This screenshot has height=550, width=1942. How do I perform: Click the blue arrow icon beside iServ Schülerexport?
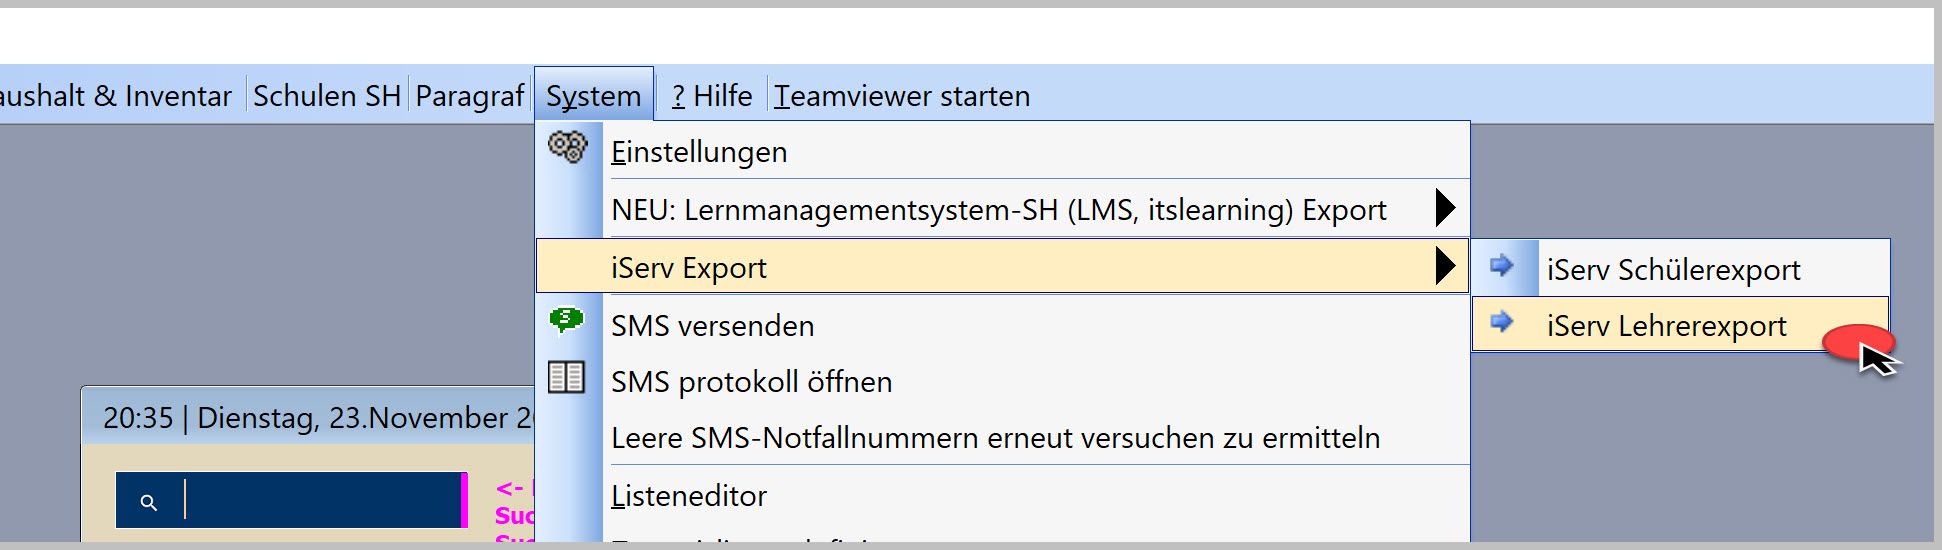tap(1501, 265)
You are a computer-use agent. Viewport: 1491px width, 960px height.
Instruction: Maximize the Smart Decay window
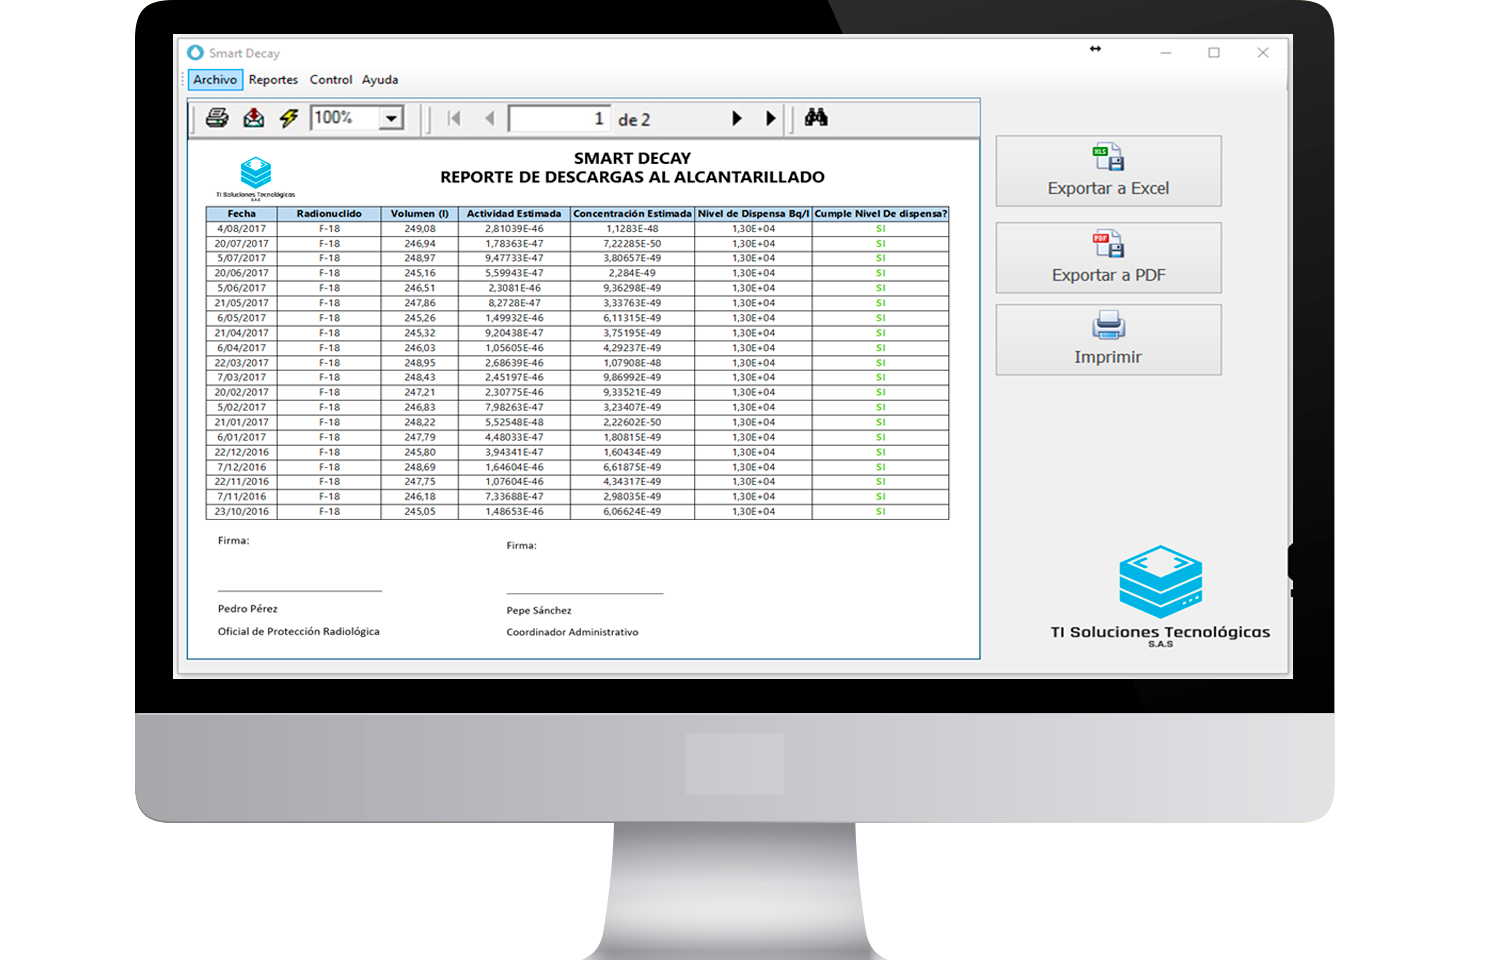(1214, 53)
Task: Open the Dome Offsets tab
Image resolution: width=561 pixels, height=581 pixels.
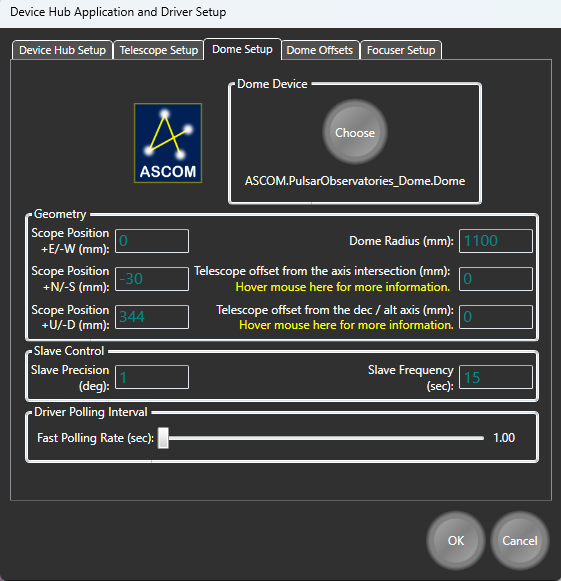Action: (x=320, y=50)
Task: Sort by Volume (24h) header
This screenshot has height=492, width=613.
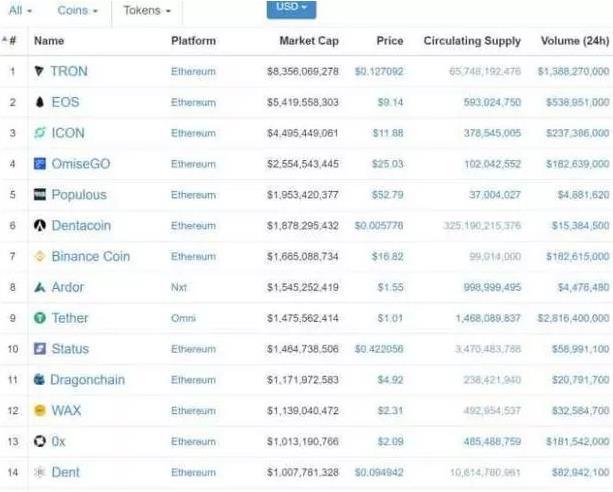Action: [574, 41]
━━━━
◆ WORK REQUEST:
Could you repeat exactly the lines from the one containing "Task: Sort by Volume (24h) header" through the last line of the records, both included, without the pictures?

◆ SOLUTION:
Task: Sort by Volume (24h) header
This screenshot has height=492, width=613.
Action: [574, 41]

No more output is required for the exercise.